### SUPPLIED RECORDS
··········

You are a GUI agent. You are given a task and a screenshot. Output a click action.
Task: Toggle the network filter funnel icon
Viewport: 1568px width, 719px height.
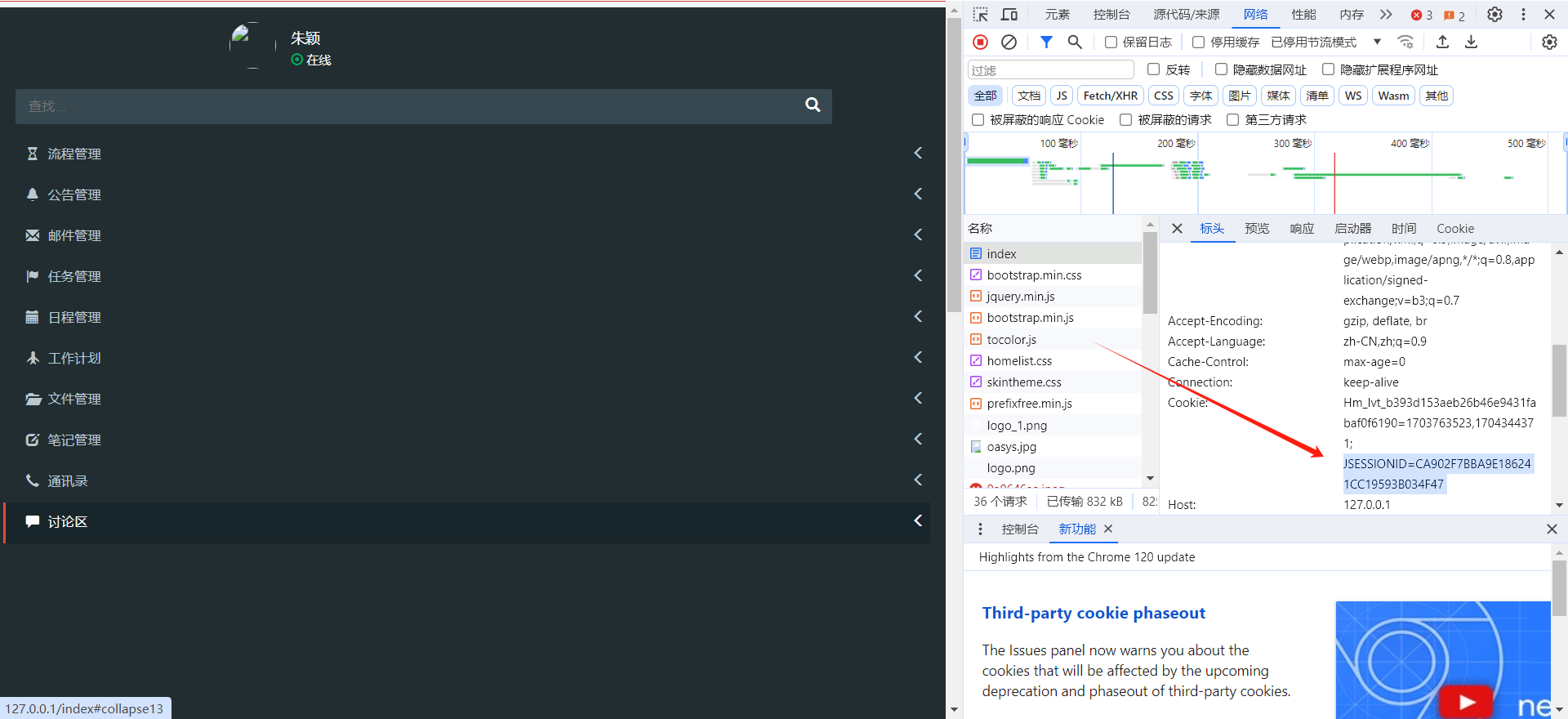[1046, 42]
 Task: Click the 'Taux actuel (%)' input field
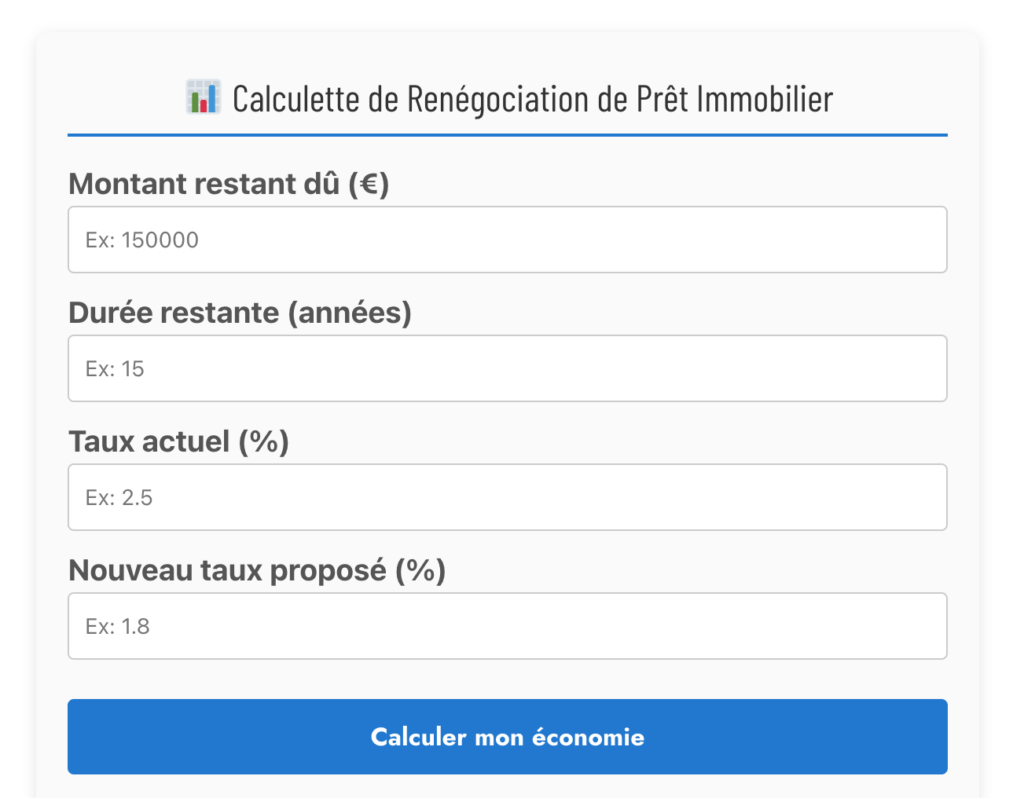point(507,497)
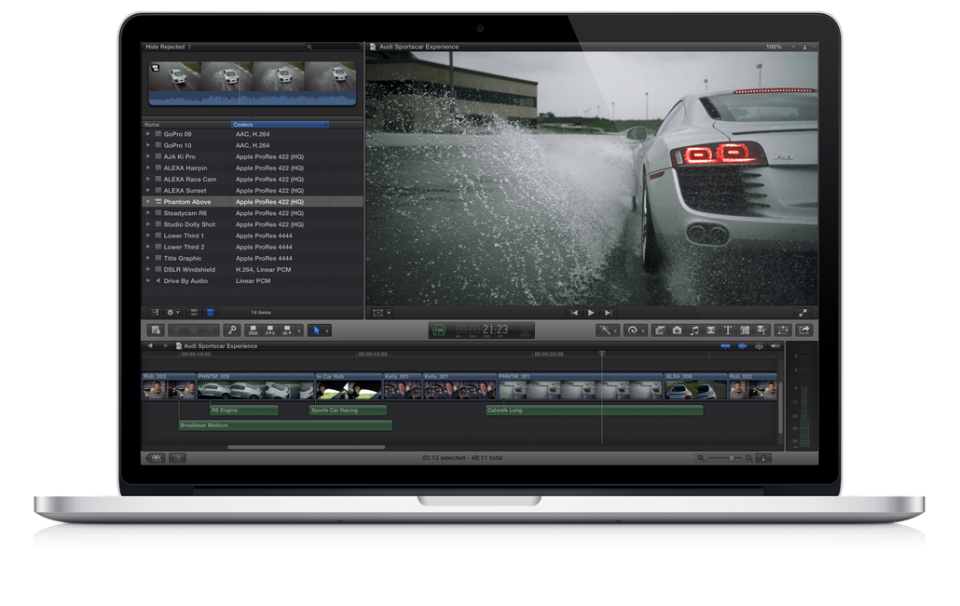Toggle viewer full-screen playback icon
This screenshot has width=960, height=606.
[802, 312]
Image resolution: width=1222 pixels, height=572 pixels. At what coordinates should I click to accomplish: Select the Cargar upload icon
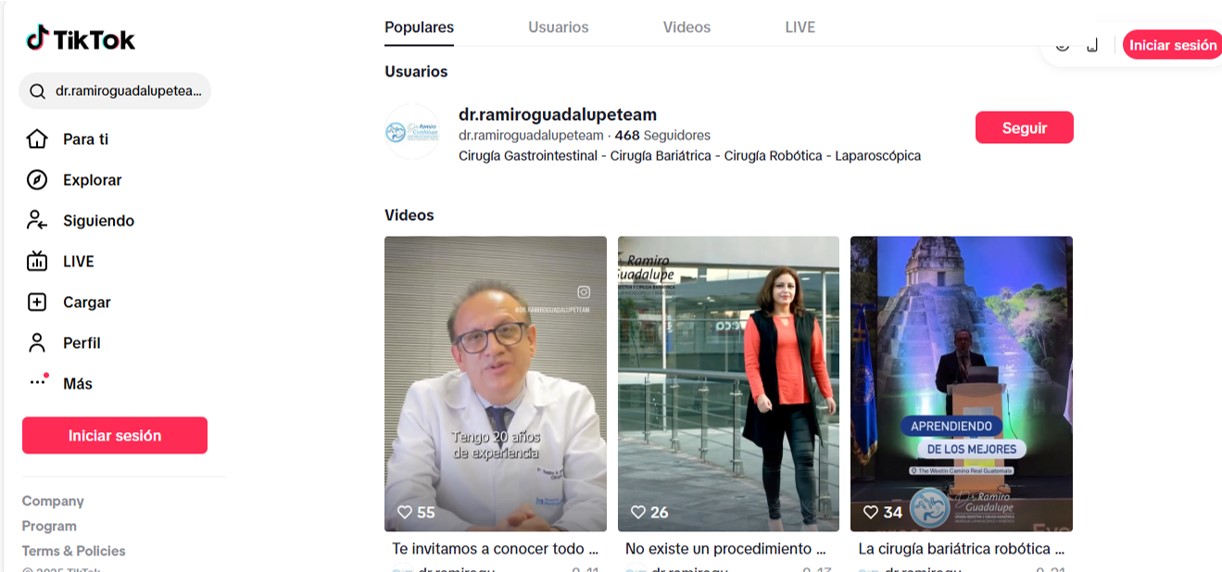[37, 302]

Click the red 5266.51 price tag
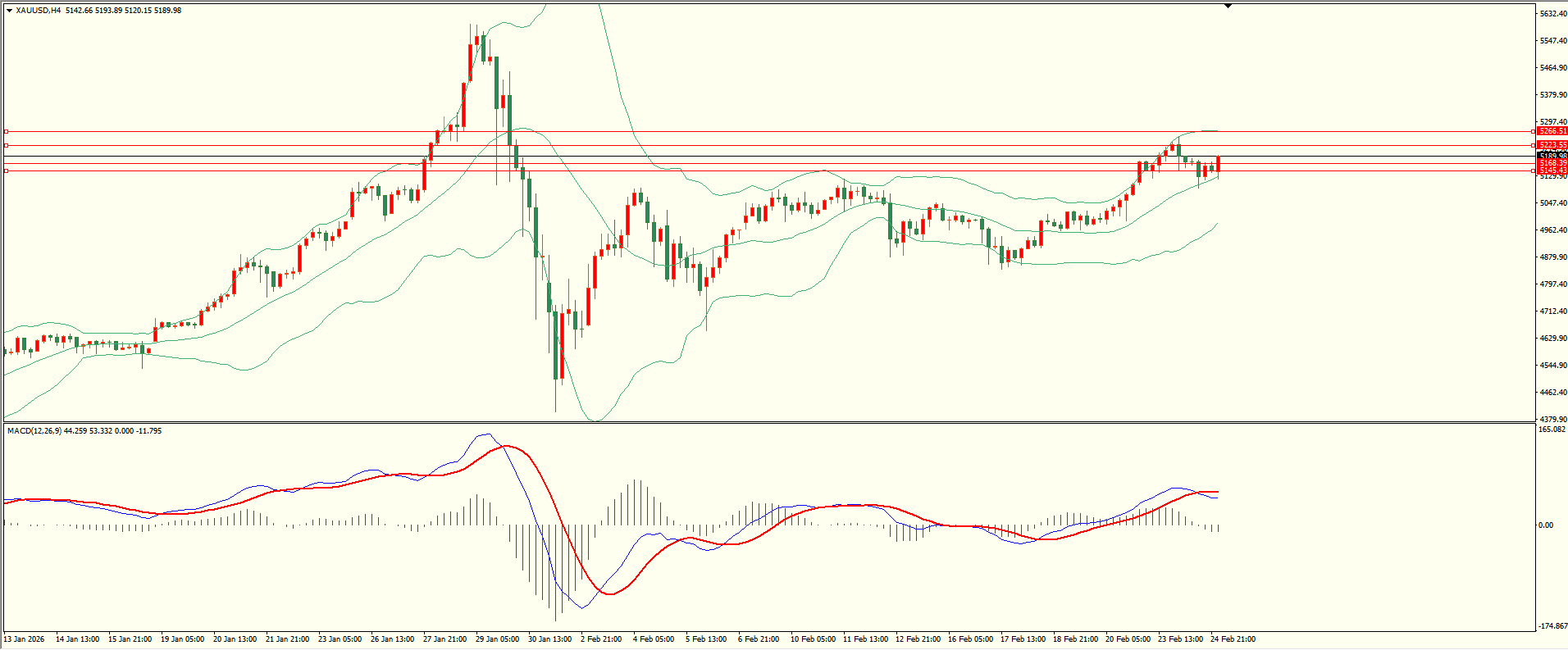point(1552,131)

··········

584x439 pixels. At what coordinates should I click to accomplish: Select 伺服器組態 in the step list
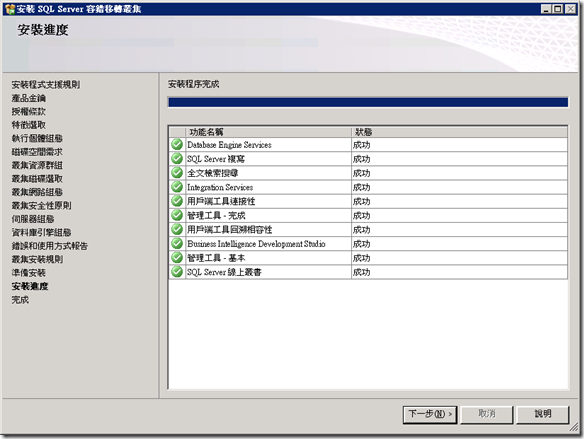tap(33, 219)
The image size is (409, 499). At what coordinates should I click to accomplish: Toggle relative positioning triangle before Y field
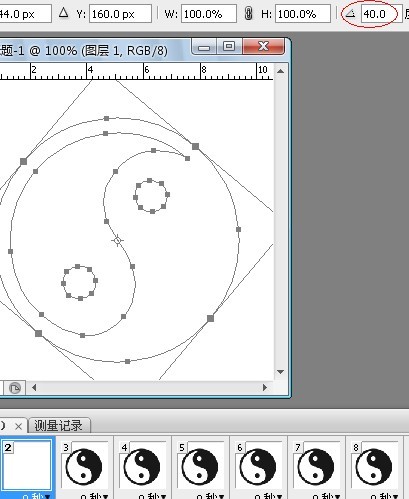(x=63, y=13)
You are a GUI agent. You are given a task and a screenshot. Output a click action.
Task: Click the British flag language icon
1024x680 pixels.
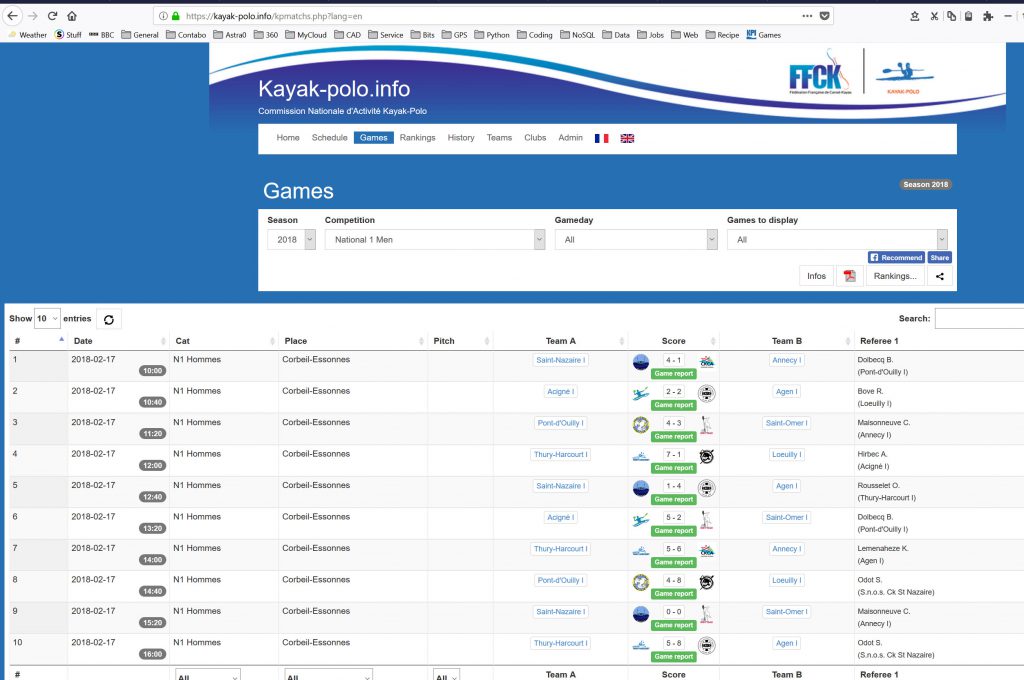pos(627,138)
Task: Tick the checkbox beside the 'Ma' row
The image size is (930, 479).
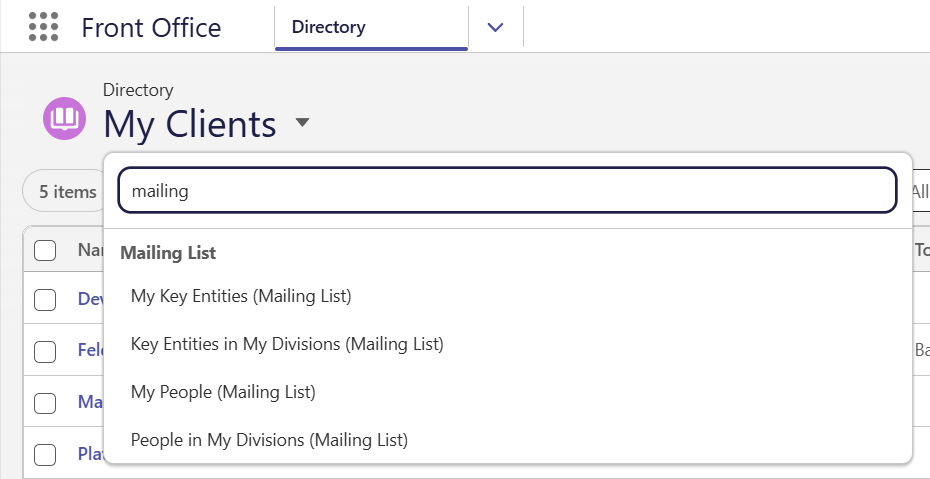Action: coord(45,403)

··········

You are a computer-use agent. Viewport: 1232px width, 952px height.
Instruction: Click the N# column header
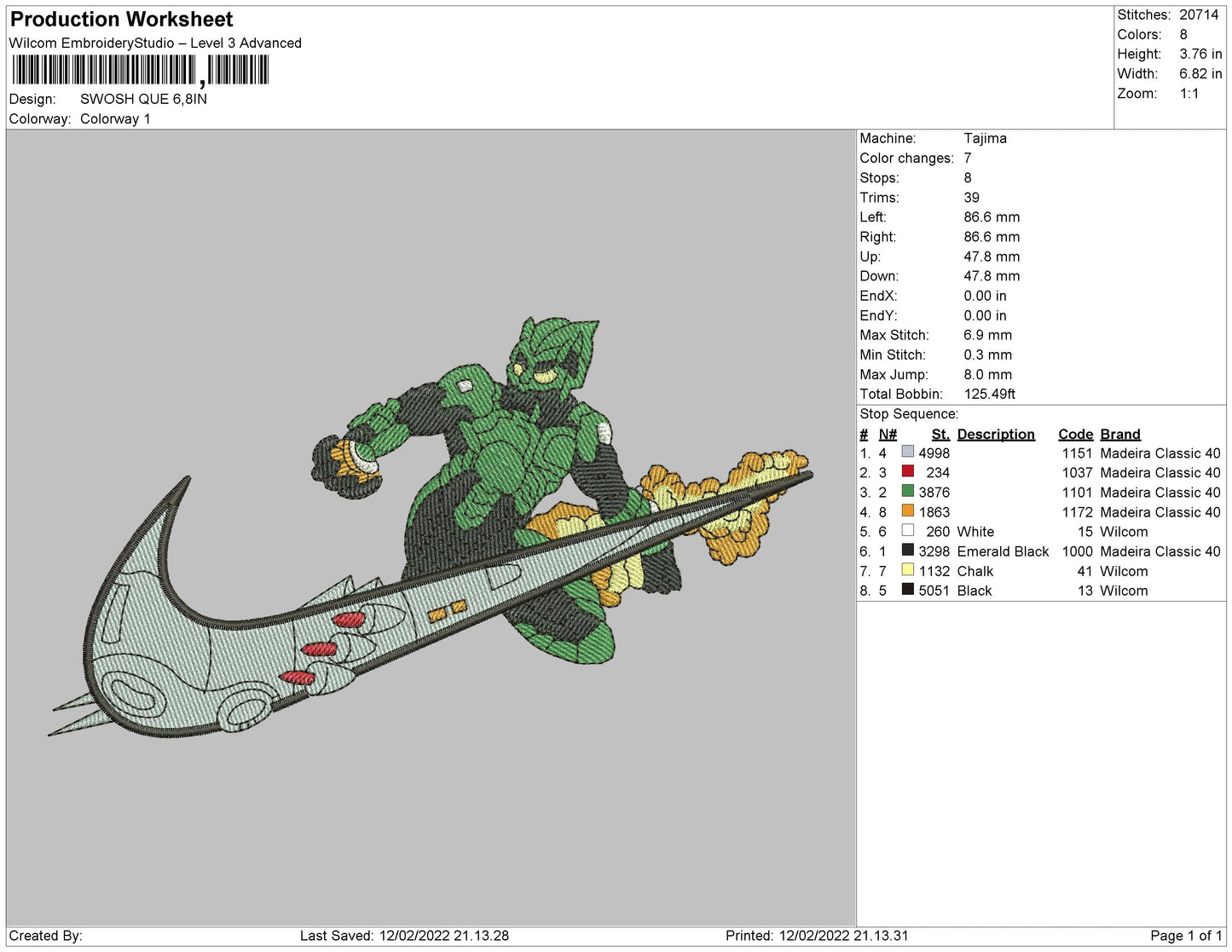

··········

### TASK GOAL
An exact copy of the lines above between the line holding "You are a computer-use" and the line holding "Instruction: Click the N# column header", inclusive, is the whole answer.

### REPLY
You are a computer-use agent. Viewport: 1232px width, 952px height.
Instruction: Click the N# column header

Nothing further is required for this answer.